Well, the first project we had in California. As you remember, we had several projects in Houston. When the Houston’s economy suffered greatly due to the oil industry collapse, all of the construction projects were impacted deeply. I remember it was during 1985-86 that many owners of the apartment complexes with low occupancy preferred to demolished construction projects, I think over 5500. It was a tragedy. We were desperately looking for options. We had a project, an apartment housing of 330 units. We had built about 100 units when the economy was impacted. We were forced to stop and the bank too over. The apartments that we were to be sold for 80 to 100,000 were sold for $18,000. There was no options for construction in Houston.
A friend of ours shared that some investors in Orange County have a 54 units apartment building looking for developers to do the project. The director came to Houston and we signed a contract in October of 1986. The blue prints were completed. My partner & I went to California and rented an apartment and started the project. Remember it was very difficult for me to be away from home with our three young children.
Yes, I do remember, we had to do what we had to do. It was tough for the whole family.
My partner had a health issue and had to return to Houston. We worked hard on this project day and night. One year later, We were working on the roof. I advised the project manage and the workers before asphalt close all the rain drains to prevent asphalt going into the drains. They did. After the roof was done, we heard there was possibility of rain that night. Before leaving, I advised everyone to open all the drains before closing for the day and went to my next appointment.

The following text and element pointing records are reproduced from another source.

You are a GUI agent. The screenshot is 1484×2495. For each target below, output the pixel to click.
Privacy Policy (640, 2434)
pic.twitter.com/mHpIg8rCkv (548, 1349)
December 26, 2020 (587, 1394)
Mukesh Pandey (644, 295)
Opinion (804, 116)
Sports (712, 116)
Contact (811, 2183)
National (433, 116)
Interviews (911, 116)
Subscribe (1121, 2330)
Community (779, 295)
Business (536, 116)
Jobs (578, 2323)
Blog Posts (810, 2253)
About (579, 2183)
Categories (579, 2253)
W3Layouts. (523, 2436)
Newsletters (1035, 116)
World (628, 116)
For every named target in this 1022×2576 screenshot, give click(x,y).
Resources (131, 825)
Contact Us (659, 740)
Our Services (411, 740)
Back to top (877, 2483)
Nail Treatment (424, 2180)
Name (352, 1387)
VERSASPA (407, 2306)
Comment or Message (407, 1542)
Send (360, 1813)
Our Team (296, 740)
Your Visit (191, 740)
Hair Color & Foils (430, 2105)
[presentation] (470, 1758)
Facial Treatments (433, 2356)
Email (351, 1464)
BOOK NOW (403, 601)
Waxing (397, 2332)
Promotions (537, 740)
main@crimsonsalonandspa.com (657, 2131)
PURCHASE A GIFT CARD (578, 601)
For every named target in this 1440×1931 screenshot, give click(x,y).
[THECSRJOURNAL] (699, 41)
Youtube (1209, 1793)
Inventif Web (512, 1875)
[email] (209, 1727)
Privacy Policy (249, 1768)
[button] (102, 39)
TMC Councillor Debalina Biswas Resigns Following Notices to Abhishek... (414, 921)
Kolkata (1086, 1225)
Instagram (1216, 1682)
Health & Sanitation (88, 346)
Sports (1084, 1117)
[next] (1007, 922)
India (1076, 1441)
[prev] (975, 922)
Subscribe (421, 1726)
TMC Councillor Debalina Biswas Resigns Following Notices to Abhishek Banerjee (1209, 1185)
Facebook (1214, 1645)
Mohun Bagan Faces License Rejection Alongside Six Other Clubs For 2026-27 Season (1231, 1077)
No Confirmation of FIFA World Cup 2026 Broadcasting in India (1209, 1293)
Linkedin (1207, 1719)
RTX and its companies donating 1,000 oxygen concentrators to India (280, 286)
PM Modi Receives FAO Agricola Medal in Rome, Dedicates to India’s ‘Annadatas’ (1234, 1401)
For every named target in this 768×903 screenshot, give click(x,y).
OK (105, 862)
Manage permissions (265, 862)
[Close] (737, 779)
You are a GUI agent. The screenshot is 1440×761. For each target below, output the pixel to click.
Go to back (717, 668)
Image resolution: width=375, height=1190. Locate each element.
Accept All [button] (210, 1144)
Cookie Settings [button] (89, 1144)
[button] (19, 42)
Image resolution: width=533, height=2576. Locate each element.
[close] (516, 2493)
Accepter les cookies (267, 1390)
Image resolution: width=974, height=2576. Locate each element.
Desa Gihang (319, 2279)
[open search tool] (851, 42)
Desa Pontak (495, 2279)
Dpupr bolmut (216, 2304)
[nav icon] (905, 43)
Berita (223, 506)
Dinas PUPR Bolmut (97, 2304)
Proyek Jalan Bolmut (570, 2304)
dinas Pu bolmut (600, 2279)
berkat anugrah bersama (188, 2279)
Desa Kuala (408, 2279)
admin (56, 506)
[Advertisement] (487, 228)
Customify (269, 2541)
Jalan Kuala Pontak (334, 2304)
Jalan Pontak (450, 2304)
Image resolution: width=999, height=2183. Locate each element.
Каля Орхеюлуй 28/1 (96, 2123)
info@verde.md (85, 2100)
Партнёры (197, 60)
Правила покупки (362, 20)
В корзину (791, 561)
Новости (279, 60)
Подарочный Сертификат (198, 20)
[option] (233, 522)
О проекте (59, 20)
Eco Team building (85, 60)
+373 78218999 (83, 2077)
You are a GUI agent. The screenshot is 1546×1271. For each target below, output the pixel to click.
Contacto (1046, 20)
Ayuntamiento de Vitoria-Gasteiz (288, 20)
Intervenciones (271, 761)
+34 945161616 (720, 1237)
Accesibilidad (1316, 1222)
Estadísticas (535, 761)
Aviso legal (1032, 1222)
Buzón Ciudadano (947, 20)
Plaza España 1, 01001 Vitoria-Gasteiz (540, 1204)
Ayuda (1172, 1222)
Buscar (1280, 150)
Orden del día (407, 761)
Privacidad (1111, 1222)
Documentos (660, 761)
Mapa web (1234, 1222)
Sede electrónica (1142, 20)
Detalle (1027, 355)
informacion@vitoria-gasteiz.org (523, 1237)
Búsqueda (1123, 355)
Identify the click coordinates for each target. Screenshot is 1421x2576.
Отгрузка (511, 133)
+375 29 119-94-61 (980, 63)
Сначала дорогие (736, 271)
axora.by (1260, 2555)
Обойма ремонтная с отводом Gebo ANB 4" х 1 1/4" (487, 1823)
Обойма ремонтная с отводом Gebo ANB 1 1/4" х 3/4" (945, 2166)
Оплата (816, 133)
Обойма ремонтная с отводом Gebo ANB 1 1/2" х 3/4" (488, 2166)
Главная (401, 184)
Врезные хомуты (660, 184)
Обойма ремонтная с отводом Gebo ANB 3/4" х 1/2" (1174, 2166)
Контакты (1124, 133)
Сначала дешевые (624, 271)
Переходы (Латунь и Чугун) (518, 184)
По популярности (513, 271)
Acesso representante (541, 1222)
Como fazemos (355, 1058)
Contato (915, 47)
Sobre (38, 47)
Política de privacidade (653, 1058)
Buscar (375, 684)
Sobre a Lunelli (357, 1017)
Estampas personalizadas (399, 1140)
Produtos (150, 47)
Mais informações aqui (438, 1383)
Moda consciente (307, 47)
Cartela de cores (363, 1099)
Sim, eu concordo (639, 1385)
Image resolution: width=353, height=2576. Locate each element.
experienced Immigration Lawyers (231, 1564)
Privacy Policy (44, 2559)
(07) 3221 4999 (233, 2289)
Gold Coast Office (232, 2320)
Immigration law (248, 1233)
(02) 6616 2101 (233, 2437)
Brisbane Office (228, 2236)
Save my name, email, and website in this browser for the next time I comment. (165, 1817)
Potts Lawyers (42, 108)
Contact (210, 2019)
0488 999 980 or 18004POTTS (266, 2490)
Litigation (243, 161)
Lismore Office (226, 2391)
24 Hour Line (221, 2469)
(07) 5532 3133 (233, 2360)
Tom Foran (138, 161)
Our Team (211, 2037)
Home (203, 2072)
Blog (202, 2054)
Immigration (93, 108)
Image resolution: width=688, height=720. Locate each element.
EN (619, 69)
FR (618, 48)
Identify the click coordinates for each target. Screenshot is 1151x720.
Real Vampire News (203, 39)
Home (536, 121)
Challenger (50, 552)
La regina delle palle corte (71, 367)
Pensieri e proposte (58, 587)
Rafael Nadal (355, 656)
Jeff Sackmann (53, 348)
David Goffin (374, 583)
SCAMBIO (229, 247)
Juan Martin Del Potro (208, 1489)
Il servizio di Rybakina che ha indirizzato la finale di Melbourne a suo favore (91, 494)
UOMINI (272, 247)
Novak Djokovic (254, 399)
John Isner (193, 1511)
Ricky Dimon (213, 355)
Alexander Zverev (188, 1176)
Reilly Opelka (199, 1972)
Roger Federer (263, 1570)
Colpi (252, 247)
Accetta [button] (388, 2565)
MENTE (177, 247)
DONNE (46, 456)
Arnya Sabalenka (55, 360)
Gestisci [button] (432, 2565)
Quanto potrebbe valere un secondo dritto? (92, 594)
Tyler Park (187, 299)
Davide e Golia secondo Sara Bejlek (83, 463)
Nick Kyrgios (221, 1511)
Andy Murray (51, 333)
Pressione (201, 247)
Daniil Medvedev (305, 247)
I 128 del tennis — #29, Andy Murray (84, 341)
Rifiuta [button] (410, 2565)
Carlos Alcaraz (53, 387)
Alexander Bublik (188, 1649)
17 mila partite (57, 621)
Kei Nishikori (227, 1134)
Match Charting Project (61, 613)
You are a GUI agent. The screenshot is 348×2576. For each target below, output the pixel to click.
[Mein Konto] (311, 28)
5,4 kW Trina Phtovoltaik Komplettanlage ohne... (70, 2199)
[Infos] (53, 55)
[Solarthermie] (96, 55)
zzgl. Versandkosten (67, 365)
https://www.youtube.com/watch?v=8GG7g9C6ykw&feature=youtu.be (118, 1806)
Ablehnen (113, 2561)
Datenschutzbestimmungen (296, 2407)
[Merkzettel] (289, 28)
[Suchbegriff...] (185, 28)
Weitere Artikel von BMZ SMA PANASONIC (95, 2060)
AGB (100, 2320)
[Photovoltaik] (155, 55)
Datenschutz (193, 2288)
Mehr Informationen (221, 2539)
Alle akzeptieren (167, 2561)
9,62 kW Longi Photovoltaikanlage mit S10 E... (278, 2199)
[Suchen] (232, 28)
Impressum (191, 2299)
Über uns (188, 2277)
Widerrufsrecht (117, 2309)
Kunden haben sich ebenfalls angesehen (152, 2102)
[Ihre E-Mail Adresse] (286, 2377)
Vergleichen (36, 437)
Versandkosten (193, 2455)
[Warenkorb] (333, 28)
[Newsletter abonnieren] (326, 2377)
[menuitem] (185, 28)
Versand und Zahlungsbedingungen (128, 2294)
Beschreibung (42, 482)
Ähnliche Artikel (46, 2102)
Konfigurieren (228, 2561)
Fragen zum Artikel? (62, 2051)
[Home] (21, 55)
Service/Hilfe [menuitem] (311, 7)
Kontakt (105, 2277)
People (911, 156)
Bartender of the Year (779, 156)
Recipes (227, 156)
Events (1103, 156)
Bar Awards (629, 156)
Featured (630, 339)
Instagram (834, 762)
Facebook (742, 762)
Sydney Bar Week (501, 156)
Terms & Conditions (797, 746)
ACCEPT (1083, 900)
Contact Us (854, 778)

That night it rained hard. It wasn’t just rain, a thunder storm and streets were blocked. It was an unusual rain for southern California. When I went to bed, I thought to myself I trust the workers had opened all the drains. With this heavy rain even if one drain is blocked, it may threat the roof collapsing. The rain became heavier. I couldn’t sleep. The thought of the roof coming down was occupying all of my mind. I got up about 1:30 am in the morning and drove to the project. I couldn’t see in front of me. The wipers were not working fast enough to be able to see where I was going. No one was there, only me, a dangerous drive. It took me a long time to get to the building. I couldn’t see well. I had to take the stairs to go to the roof on the 4th floor, no stair rails yet, no lights. With every step, I was taking a deep breath focusing all my attention on my steps. When I got to the roof, the water was to my ankle. The roof looked like a shallow pond. I don’t remember having had a flashlight with me. My glasses were wet, had nothing to wipe them with. I started checking the drains. I found three that had not been opened! To unplug them was a task I will always remember.
I got home around 4:30am that morning and when I went to bed was the time that I regularly woke up to go to the site. I will always remember that night.
Yes, I remember that night. I was insisting for you not to go fearful of having an accident. I thought you trusted the manager to do his job, yet I knew you had to go because it ultimately was your responsibility. I am grateful for your safety. You put your heart and soul in your work. I honor and respect your work ethics. I know the investors were people with dignity and integrity and became friends which makes the whole experience worth it.